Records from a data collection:
- Opening Delimiter -

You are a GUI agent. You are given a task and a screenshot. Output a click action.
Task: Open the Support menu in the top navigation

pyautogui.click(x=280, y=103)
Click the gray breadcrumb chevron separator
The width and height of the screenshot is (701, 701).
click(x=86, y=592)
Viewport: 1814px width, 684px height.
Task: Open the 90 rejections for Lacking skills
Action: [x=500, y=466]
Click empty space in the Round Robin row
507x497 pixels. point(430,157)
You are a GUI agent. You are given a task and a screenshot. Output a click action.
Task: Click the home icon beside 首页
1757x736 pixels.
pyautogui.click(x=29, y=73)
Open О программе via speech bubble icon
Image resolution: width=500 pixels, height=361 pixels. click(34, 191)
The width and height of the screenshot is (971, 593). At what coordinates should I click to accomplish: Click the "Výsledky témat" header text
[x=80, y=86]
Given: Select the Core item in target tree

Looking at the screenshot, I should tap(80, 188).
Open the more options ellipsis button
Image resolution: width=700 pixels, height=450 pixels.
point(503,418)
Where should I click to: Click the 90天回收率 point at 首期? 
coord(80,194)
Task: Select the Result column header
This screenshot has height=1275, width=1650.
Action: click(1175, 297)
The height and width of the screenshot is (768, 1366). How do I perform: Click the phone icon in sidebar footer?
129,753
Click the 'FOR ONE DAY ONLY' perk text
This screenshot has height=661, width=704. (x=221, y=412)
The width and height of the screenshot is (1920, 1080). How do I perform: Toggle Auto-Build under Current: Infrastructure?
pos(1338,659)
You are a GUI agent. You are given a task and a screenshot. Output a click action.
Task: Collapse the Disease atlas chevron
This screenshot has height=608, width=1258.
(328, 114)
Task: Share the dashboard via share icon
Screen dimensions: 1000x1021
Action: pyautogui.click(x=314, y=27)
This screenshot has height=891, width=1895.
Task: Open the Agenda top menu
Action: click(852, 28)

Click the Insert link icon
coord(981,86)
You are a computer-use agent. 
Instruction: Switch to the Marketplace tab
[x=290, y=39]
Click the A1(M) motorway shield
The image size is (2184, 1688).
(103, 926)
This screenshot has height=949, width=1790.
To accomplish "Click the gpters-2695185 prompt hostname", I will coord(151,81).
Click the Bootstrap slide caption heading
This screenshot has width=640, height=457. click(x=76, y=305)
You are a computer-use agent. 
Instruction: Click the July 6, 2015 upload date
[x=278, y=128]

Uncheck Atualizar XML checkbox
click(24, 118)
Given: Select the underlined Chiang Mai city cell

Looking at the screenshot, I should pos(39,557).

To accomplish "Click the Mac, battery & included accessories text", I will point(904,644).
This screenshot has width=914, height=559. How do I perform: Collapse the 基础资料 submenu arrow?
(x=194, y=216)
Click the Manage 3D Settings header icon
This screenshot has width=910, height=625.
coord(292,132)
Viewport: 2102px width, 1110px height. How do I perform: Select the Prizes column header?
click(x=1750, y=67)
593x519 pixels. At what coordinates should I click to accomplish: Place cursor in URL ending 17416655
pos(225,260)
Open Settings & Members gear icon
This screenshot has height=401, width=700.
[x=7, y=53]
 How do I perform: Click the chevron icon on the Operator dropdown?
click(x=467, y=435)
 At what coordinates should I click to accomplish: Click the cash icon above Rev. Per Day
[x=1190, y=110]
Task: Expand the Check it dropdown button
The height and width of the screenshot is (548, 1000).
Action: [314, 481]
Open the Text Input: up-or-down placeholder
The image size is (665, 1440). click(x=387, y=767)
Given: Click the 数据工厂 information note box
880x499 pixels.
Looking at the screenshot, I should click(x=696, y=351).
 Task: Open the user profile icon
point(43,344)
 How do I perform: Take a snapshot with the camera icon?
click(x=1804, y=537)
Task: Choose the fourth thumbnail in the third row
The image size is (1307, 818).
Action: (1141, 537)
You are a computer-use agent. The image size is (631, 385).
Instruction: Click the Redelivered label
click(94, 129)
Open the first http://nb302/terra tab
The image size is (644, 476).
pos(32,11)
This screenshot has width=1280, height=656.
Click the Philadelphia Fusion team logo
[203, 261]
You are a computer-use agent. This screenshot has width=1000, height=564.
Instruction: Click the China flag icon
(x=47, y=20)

- Closing Delimiter -

• [Problem details] For every line in the data above that holds "will", return the line itself.

• [Result for this task]
To accomplish "Click the gpters-2695185 prompt hostname", I will coord(151,81).
To accomplish "Click the Mac, battery & included accessories text", I will point(904,644).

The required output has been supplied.